__Problem__. Among the entries, which lines carry the string "blue"? Copy each of them.

══ Data shown ══

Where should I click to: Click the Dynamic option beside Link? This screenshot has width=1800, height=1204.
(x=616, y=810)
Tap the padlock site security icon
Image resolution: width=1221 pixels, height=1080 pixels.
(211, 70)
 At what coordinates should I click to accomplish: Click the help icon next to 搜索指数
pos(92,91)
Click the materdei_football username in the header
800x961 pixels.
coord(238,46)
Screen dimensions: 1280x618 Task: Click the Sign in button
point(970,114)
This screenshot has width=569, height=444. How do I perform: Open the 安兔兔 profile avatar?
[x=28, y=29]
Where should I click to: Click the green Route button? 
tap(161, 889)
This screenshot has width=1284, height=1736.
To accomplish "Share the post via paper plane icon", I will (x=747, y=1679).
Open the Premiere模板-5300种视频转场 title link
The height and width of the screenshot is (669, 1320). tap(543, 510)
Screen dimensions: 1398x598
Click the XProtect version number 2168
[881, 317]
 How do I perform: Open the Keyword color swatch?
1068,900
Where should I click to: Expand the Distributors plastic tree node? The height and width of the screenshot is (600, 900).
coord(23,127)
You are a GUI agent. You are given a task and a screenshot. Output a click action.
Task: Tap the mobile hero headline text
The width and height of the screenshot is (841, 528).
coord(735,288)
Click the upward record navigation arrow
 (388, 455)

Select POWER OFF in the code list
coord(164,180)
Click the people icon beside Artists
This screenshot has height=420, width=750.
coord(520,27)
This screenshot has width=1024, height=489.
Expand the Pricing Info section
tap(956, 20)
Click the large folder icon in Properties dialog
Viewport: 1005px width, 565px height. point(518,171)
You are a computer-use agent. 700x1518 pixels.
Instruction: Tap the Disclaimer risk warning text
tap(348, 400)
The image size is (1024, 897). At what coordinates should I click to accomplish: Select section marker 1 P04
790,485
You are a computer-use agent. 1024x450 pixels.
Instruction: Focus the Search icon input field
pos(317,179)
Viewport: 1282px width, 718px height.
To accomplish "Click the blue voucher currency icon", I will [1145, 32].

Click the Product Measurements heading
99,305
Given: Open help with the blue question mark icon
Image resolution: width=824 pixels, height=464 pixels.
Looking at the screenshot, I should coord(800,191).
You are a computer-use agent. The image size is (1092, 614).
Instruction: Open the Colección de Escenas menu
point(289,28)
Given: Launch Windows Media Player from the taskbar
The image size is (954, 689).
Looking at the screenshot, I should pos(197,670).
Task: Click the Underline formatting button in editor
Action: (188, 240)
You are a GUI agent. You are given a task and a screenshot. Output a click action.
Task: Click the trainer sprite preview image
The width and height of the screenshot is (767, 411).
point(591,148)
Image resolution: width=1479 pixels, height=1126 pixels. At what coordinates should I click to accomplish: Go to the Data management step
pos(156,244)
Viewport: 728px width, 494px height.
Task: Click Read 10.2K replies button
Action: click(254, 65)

═══

__Answer to the exercise__.
To accomplish "Click the blue voucher currency icon", I will [1145, 32].
Given: Open help with the blue question mark icon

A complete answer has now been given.